Run your production Kubernetes Cluster on AWS Spot Instances

5 min readAug 26, 2020

One of the best features of Kubernetes is its robustness and ability to scale capacity up or down seamlessly. Because of this flexibility, it's possible to use servers with uncertain uptimes (spot instances) in order to save costs usually to the extent of 70% to 90%.

While the idea of using servers that can go down unexpectedly might sound like a no-brainer and a big risk, Kubernetes along with a few bells and whistles in place, makes it quite a stable solution.

In this post, we'll see how to make use of the AWS Spot Instance Pools in order to run a production-grade cluster with virtually zero downtime.

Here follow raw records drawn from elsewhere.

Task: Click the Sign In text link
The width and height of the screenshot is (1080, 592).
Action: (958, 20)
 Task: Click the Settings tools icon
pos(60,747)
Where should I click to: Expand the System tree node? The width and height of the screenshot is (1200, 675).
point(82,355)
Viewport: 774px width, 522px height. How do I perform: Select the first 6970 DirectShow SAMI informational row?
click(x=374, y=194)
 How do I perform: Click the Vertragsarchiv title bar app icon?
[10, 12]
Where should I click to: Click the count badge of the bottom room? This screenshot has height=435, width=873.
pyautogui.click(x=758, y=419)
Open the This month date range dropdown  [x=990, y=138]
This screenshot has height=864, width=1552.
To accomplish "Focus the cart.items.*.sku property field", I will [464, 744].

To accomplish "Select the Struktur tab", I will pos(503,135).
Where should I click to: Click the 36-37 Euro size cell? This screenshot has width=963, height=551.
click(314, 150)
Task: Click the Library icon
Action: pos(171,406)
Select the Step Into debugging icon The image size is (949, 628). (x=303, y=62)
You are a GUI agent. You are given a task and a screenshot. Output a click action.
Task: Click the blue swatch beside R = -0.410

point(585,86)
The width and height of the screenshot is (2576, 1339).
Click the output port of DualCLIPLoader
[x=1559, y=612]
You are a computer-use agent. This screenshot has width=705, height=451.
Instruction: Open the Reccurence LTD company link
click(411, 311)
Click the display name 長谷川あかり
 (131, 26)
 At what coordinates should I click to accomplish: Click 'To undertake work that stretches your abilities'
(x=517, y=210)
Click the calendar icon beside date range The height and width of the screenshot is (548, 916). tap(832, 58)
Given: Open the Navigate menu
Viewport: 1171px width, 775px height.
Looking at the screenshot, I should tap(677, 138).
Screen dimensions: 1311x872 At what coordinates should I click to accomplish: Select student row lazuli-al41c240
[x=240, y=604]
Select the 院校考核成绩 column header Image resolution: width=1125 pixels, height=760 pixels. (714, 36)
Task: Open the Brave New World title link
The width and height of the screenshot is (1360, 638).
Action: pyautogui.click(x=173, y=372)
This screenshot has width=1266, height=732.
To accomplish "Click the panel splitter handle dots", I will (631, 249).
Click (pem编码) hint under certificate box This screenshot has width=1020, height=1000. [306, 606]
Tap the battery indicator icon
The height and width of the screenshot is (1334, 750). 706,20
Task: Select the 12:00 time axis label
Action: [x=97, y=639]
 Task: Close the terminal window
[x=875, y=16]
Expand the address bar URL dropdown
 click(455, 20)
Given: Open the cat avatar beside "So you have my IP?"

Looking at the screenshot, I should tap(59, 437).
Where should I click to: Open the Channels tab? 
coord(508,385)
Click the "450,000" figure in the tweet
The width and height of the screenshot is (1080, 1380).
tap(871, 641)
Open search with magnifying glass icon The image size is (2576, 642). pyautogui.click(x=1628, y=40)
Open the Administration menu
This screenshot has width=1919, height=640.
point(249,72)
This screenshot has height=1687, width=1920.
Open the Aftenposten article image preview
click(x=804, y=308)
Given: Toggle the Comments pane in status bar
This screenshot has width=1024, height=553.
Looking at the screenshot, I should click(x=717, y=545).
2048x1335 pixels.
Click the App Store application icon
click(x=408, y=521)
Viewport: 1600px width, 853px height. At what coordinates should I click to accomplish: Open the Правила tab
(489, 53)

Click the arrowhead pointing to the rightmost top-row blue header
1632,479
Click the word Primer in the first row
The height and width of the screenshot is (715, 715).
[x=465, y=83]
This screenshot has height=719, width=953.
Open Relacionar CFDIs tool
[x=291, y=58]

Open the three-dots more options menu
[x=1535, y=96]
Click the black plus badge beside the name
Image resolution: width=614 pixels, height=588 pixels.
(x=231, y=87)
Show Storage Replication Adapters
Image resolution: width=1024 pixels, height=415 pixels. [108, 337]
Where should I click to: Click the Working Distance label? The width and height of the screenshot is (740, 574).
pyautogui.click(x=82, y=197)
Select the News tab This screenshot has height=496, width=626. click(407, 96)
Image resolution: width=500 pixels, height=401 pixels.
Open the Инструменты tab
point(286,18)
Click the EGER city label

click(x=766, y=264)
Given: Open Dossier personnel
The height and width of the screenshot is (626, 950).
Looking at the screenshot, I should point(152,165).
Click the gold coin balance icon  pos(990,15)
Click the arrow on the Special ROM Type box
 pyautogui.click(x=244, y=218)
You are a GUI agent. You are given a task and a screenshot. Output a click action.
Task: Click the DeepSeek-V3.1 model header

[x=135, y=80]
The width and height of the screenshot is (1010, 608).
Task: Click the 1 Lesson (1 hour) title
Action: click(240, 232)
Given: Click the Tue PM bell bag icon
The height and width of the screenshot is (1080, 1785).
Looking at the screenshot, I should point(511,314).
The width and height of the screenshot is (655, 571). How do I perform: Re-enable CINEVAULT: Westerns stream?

Requirements & Assumptions:

You are running and maintaining your cluster using KOPS. But you should be able to figure out how to implement this on any other tool you used for your cluster (eg. KubeSpray, EKS etc) fairly easily
This tutorial was written while using Kubernetes version 1.17. Same procedures are not guaranteed for versions below 1.17

Adding Spot Instances to the Cluster Configuration

The first step is to configure a mixedInstancesPolicy for your worker node Instance Group. So inside InstanceGroup.spec, add the following configuration

spec:
  image: kope.io/k8s-1.17-debian-stretch-amd64-hvm-ebs-2020-01-17
  machineType: t3.xlarge
  maxSize: 10
  minSize: 3
  mixedInstancesPolicy:
    instances:
    - t3.xlarge
    - t2.xlarge
    - t3a.xlarge
    - m5a.xlarge
    - m5.xlarge
    - m4.xlarge
    - t3a.large
    onDemandAboveBase: 0
    onDemandBase: 0
    spotAllocationStrategy: capacity-optimized
  nodeLabels:
    KubeClusterAutoscaling: Enabled
    kops.k8s.io/instancegroup: nodes
  role: Node
  subnets:
  - eu-central-1a
  - eu-central-1b

The configuration above

specifies a group of instances types to be used under mixedInstancesPolicy.instances
Sets the number of On-Demand instances to 0 as indicated by mixedInstancesPolicy.onDemandBase. Which means the clusters will only be served by Spot Instances.
Sets the number of On-Demand instances for autoscaling to 0 as indicated by mixedInstancesPolicy.onDemandAboveBase. Which means any capacity that has to be provisioned about the base instances, will also be provisioned only using Spot Instances
Sets the allocation strategy for Spot Instances to capacity-optimized— which means that the Spot Instances with maximum number of servers available will be chosen. The alternative to this is lowest-price which chooses, as the name suggests, the cheapest Spot Instances available. However, the capacity of the cheapest server might be less leading to Spot Interruptions.

That’s basically all you need to get started and run your cluster using Spot Instances. Once you apply the above changes to your cluster, it will replace all your current instances with Spot Instances.

Now to handle the important part of stability, take a look at the following measures

Safeguard I: Cluster Overprovisioner

When dealing with a volatile server setup like Spot Instances, it is important to have backup capacity to address situations where a server might go down. For this we install Cluster Overprovisioner using the Helm chart

What Cluster Overprovisioner (COP) does, is create two PriorityClasses of 0 and -1. The PriorityClass of 0 is named default and is assigned to every pod running on the cluster.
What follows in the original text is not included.